On a global scale, more than
45,000 large dams - those that are more than 60
meters high - are operational in more than 150
countries, while another 1,500 or so are under
construction.
"Unabated development is
jeopardizing nature's ability to meet our growing
demands," said Jamie Pittock, who heads the WWF's
freshwater program.
The report is a
follow-up to a study by the WCD in 2000 that
recommended more stringent controls on the
blocking of water flows so that the environmental
impact of man-made barriers could be contained.
The WFF concludes that governments are not acting
on these recommendations.
Most at risk is
the Yangtze, which also has the largest number of
large dams either planned or under construction -
46, including the mammoth Three Gorges.
Communities along river systems add to the
problem.
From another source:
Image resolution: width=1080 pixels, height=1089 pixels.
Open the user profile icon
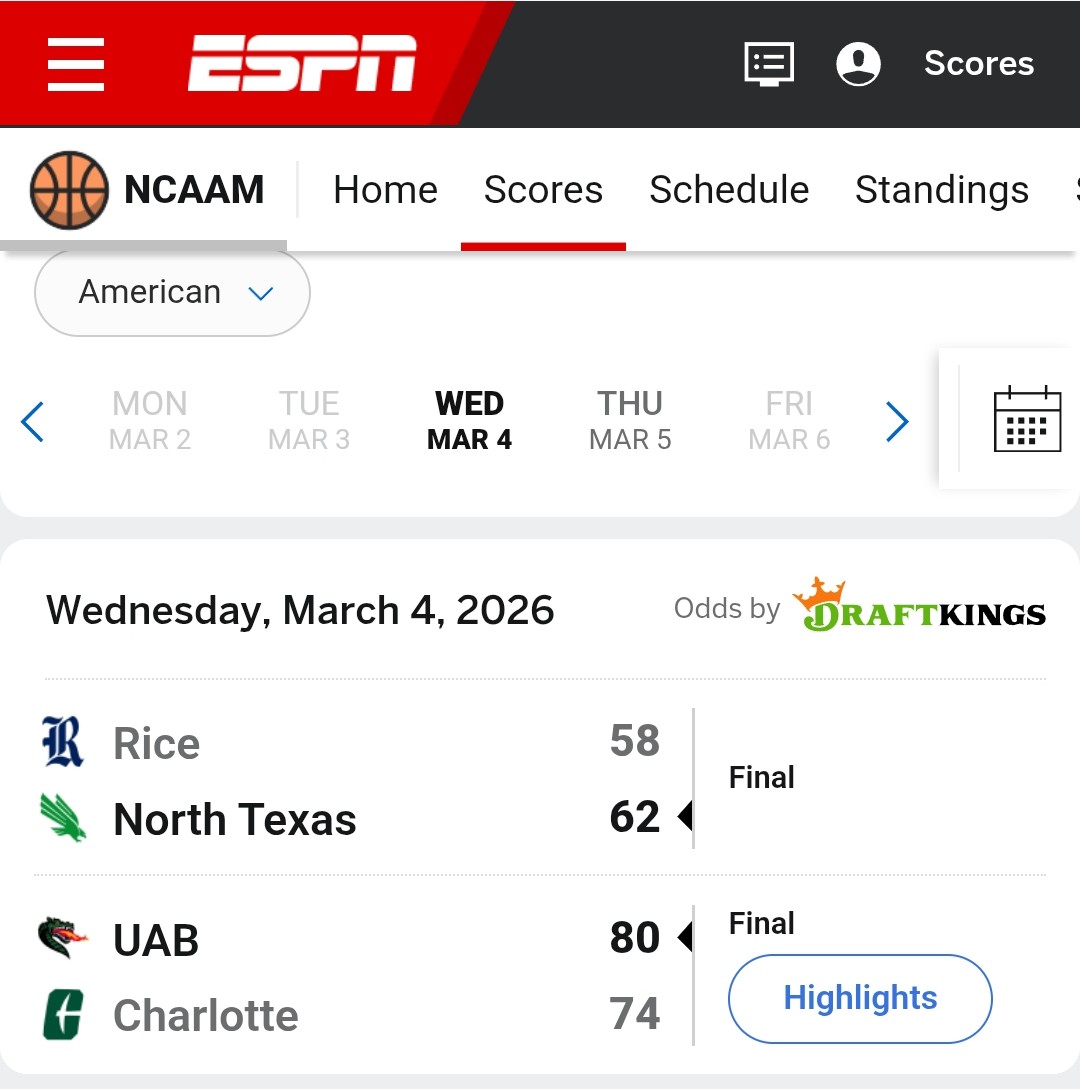858,64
Pollution in the main stem of the Yangtze
has increased by more than 70% during the past 50
years, with heaps of garbage, pig waste and
discharge from factories, hospitals and mines,
possibly including radioactive waste, accumulating
on the riverbed.
Leather-processing
industries that use large quantities of chromium
and other metals are feeding toxic waste into the
Ganges, especially near Kanpour, while about a
billion liters of mostly untreated raw sewage
spills in daily.
The extraction of water
for irrigation and runoff of chemicals from
factories and farms threaten the Indus, which
snakes through Pakistan and western India.